TL;DR: Serilog’s file sinks are getting multi-process sharing courtesy of this little-known Windows API feature.

I was flicking through my copy of Michael Kerrisk’s The Linux Programming Interface a few nights back and stumbled upon the Linux O_APPEND file open flag. Files opened with this option don’t track a current position in the file but instead append all writes, atomically, to the end of the file.

This is just what concurrent writers to a shared log file need in order to avoid clobbering each other’s writes, or interleaving chunks of events in unexpected ways.

Serilog’s simple file and rolling file sinks had so far not implemented multi-process file sharing, because all of the synchronization mechanisms I’d seen elsewhere had some annoying edge case or major performance flaw. Wouldn’t it be great, I thought, if O_APPEND existed on Windows?

Some investigation along these lines led me to FILE_APPEND_DATA. The documentation for this Windows API flag describes it as an access right granting the right to append data to the file. It’s a little strange to consider it an “access right” rather than a feature of the file handle you’ve opened, but if you only have the right to append data to a file - not to write it at an arbitrary position - then I guess it makes sense that data should end up written to the end of the file in a reliable fashion.

What about using this from C#/.NET? This is where things get a little tricky.

Of course, C# libraries can PInvoke any Windows functions they please, including CreateFile() with FILE_APPEND_DATA specified. In practice, maintaining this sort of code is a pain. A quick search revealed this great StackOverflow thread discussing how FILE_APPEND_DATA maps to the FileSystemRights.AppendData constant in .NET.

var file = new FileStream(
    "some_file.txt", 
    FileMode.Append,
    FileSystemRights.AppendData, // <- Atomic append
    FileShare.Write,
    4096,
    FileOptions.None);

While the FileStream constructor accepts this flag, the internal buffering in both FileStream and StreamWriter make it awkward to get atomic writes working correctly. In order for writes to be atomic using FILE_APPEND_DATA, they need to be performed in a single call to the underling Windows API.

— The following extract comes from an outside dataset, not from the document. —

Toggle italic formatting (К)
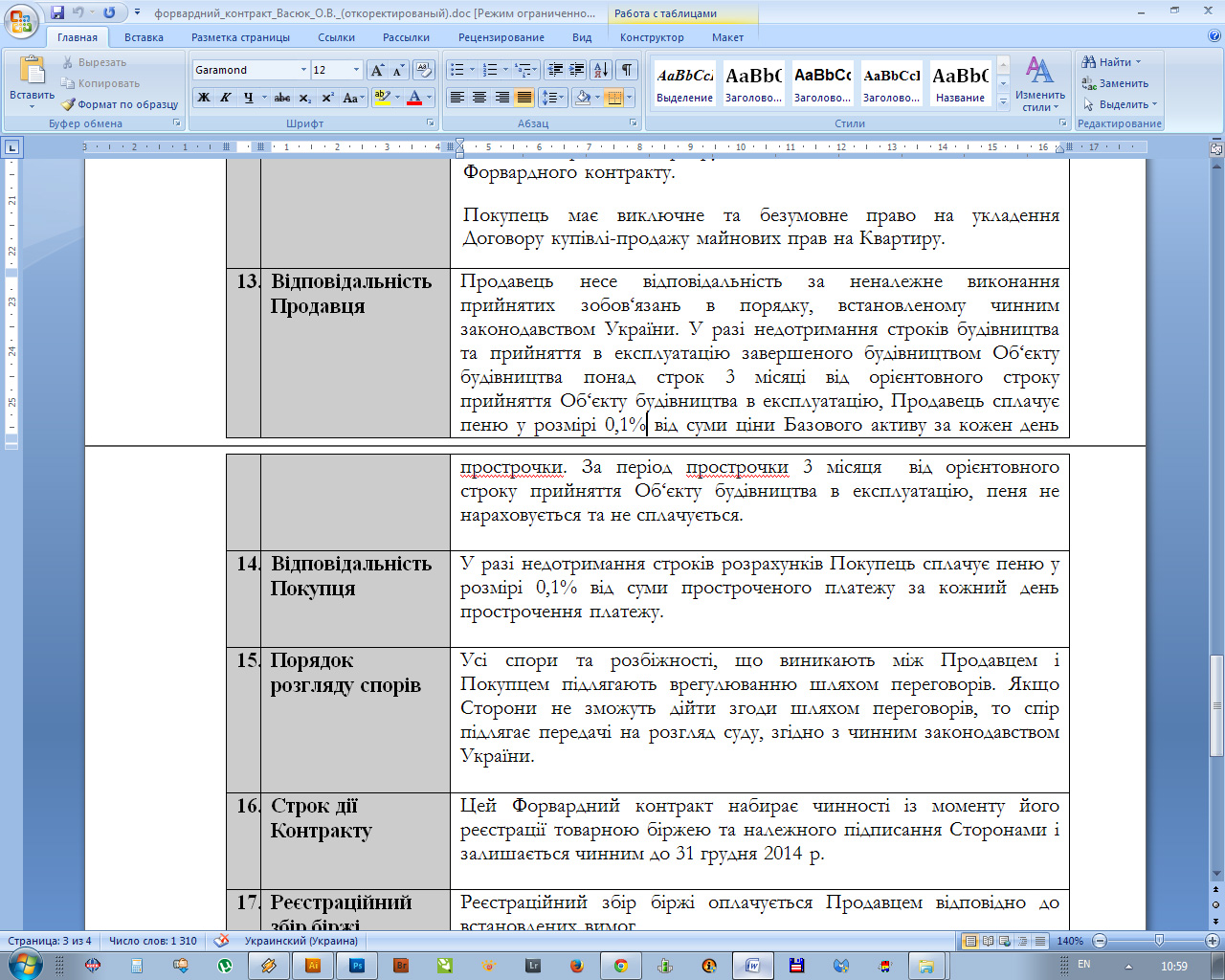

To get atomically-appended writes to shared log files working:

  1. The FileStream internal buffer needs to be big enough to hold all of the data for a single write
  2. Data has to be written into the buffer from position 0 so that it fits
  3. Text written through the StreamWriter wrapping the FileStream has to be completely flushed before each write

Of these requirements, the first one (1) is the least pleasant to work around. The buffer size is fixed when a FileStream is created (the 4096 argument above), so the only way to atomically write a larger event is to close and reopen the file with a larger buffer. For Serilog, determining how many bytes an event requires means formatting it into yet another buffer first.

Flushing the StreamWriter and FileStream between writes neatly takes care of requirements (2) and (3).

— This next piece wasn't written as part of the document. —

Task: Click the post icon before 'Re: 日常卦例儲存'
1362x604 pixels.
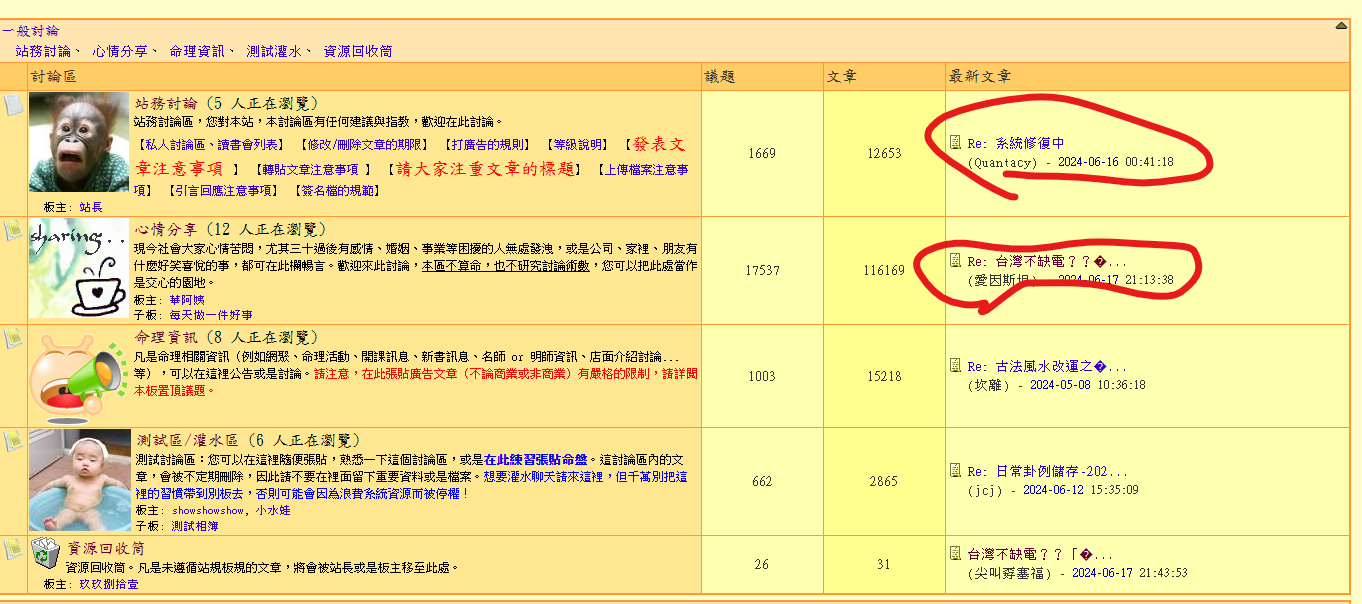Action: [x=955, y=471]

You can check out the slightly nasty choreography of buffers and flushing here in SharedFileSink.cs.

How does it perform?

Writing events through a StreamWriter’s buffer, to a MemoryStream, to a FileStream’s buffer, to Windows, doesn’t sound like a recipe for good performance. Surprisingly, my simple test of writing 1,000,000 small events to file on my Windows 10, i7, SSD laptop showed a difference of less than 10% between the “shared” and “exclusive” code paths (about 10 µs/event with sharing, 11 µs/event without).

Differences will be more significant when large events are encountered (FileStream re-opening) and there’s some additional memory required, so sharing is off by default in both the file and rolling file sinks.

Turning off the default Flush() that the sinks normally perform (buffered: true) boosts performance to about 5 µs/event, and this option is not available in conjunction with sharing, so the performance difference between the approaches is more marked if that configuration is in use.

How do I get it?

These changes haven’t made it through to final released packages yet, but pre-release builds are on NuGet. If you’re in a situation requiring multi-process shared log files, update to the latest pre-release version of the appropriate package:

Update-Package Serilog.Sinks.RollingFile -Pre

Then pass shared: true to the configuration method:

Log.Logger = new LoggerConfiguration()
    .WriteTo.RollingFile("log-{Date}.txt", shared: true)
    .CreateLogger();

Unfortunately, FileSystemRights.AppendData isn’t exposed in .NET Core, so this feature only works on the full .NET Framework at the moment.

In all this was a fun little feature to investigate and implement, and I’d love to hear from you if you find it useful.